>> Begin SOURCE DOCUMENT
Irregular Migration and Terrorism
To begin, irregular migration and the associated terrorism problem affecting the border security will first be framed. Next, the effects of irregular migration on border security and the problems it causes will be defined. Finally, the measures taken by TAF to mitigate the challenges posed will be outlined.
It should be noted as a methodological limitation that the main problem is not the morality or legality of immigration and the political debate different views engender. The focus of this article is operational border security measures that can be taken to mitigate irregular migration and counter the use of such migration by terrorist groups. Research data is based on open sources but insight concerning the analysis derives from the author’s personal experience and mindset.
Step 1. Framing the Problem
According to the International Organization for Migration’s Glossary of Migration, irregular migration means “movement of persons that takes place outside the laws, regulations, or international agreements governing the entry into or exit from the State of origin, transit or destination.”4
The phenomenon of irregular migration commonly emerges when underdeveloped countries are unable to provide sufficient social and economic opportunities for their populations, the individual security concerns of migrants (e.g., war, regional tensions, and civil war) cause them to seek a safer environment, or migrants think that they will not be able to have the opportunities that they desire in their own country in the future. Irregular migrants are further encouraged to travel to developed countries afflicted with labor shortages caused in part by aging populations that cannot meet labor needs. This situation tends to favor lax enforcement of some developed states’ migration laws.
>> End SOURCE DOCUMENT
>> Begin COLLECTED MATERIAL
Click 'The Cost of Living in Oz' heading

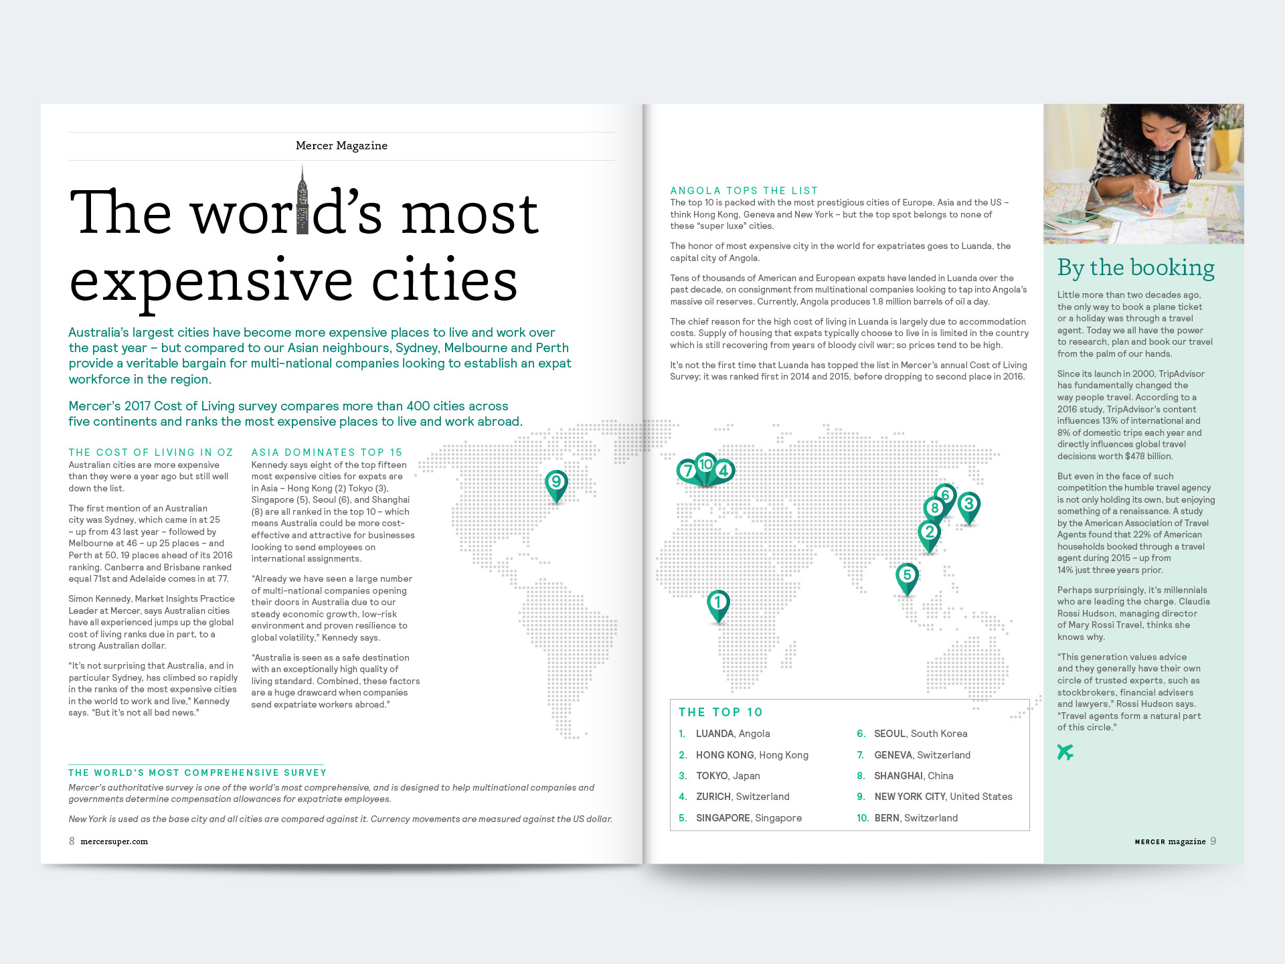coord(151,453)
>> End COLLECTED MATERIAL
* _WHAT YOU NEED TO DO_
• A. Answer these about the text on irregular migration:
(i) Which organization's glossary supplies the definition of irregular migration?
(ii) What does the article say its focus is?
(iii) What does the text give as one cause of labor shortages in developed countries?
• B. Please return the passage from the text on irregular migration starting at "Irregular Migration and Terrorism" and ending at "will be outlined.".
The material is not needed here.

* _PER-TASK ANSWERS_
• A.
(i) The International Organization for Migration (its Glossary of Migration).
(ii) Operational border security measures that can be taken to mitigate irregular migration and counter the use of such migration by terrorist groups.
(iii) Aging populations that cannot meet labor needs.

• B.
Irregular Migration and Terrorism
To begin, irregular migration and the associated terrorism problem affecting the border security will first be framed. Next, the effects of irregular migration on border security and the problems it causes will be defined. Finally, the measures taken by TAF to mitigate the challenges posed will be outlined.